The silvery scars on his leg, which had been humming in sympathy with the valley's energy, suddenly erupted with light. It was not a faint glow, but a brilliant, pulsing, silver-white light that shone through his tattered trousers, a beacon in the gloomy valley. The light pulsed in time with the creature's horrifying shriek, a frantic, resonant beat.

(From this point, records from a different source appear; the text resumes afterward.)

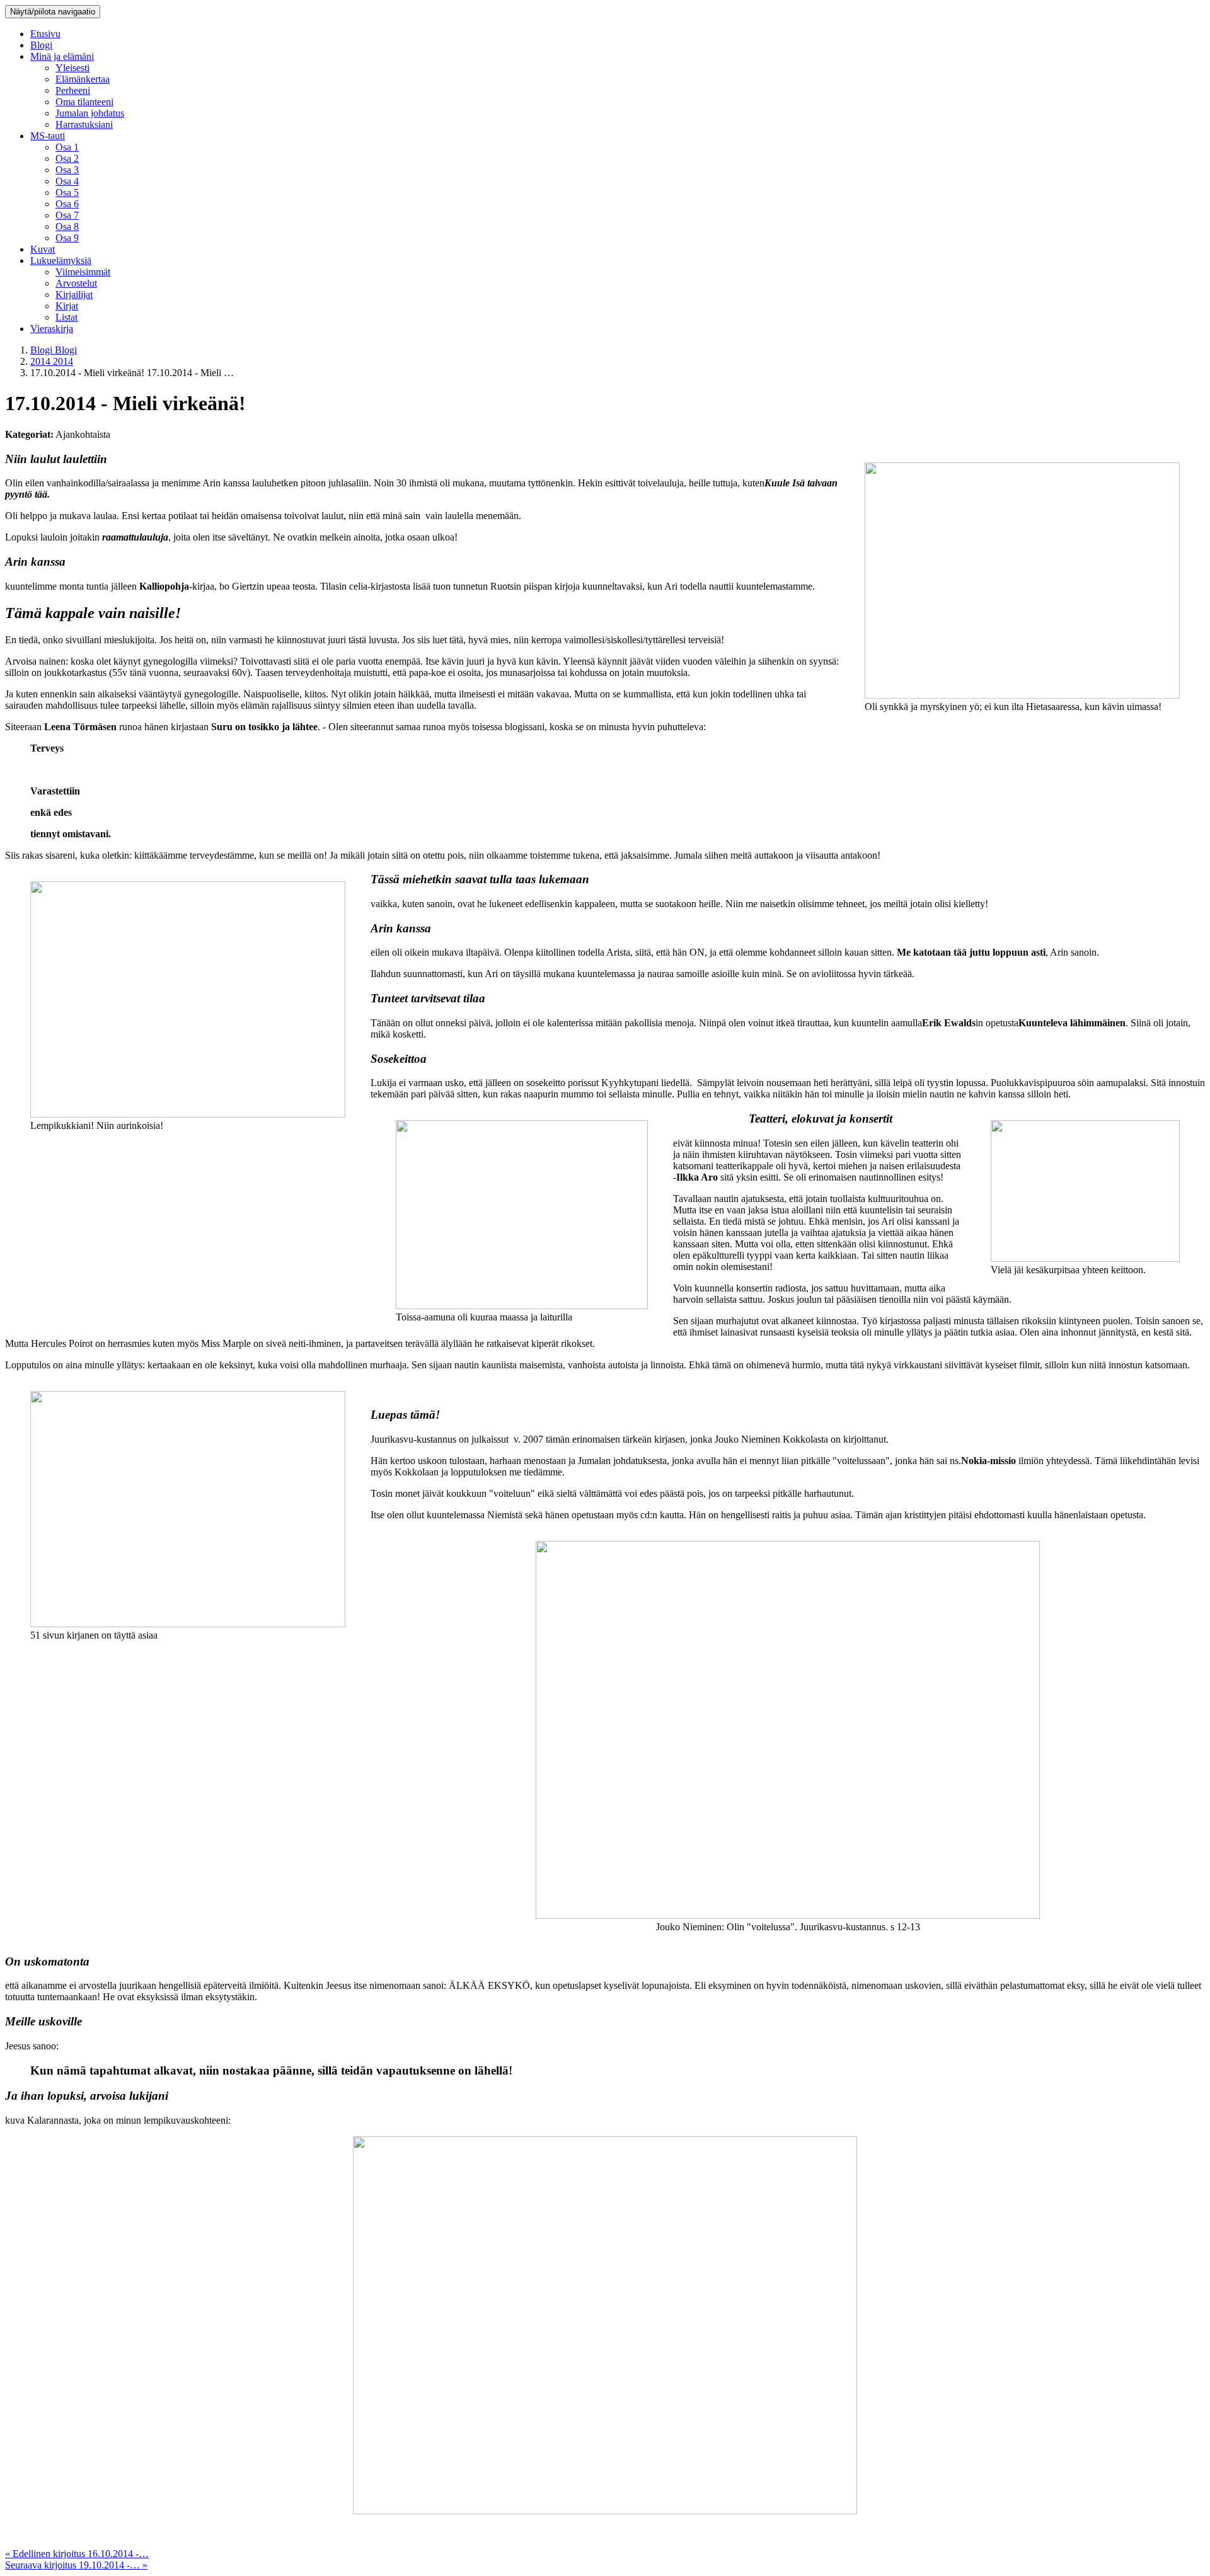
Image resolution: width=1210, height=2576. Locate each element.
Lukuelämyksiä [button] (60, 260)
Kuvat (42, 249)
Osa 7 (67, 215)
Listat (66, 317)
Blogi (41, 45)
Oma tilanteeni (84, 101)
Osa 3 (67, 169)
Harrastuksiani (84, 124)
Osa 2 (67, 158)
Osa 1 (67, 147)
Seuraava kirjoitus (76, 2565)
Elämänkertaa (82, 79)
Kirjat (66, 306)
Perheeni (72, 90)
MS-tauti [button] (47, 135)
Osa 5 (67, 192)
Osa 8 (67, 226)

He felt a strange, new power surge up from the scar, a jolt of energy so potent it made his leg tingle with a fiery, pins-and-needles sensation. It was a Dissonant power, but it felt different from his own. It was wilder, more primal, tinged with the cold, predatory hunger of the Jag-Wolf. It was a resonance that was both his and not his, an echo of the poison he had burned out, now awakened and amplified by the Screaming Echo's call.
He didn't know if this new, surging power was a weapon that could save him or a dormant venom, now roused, that would finally consume him from within. The Screaming Echo was almost upon him, its silent maw wide, ready to swallow him in its wave of insanity. He had no choice but to find out.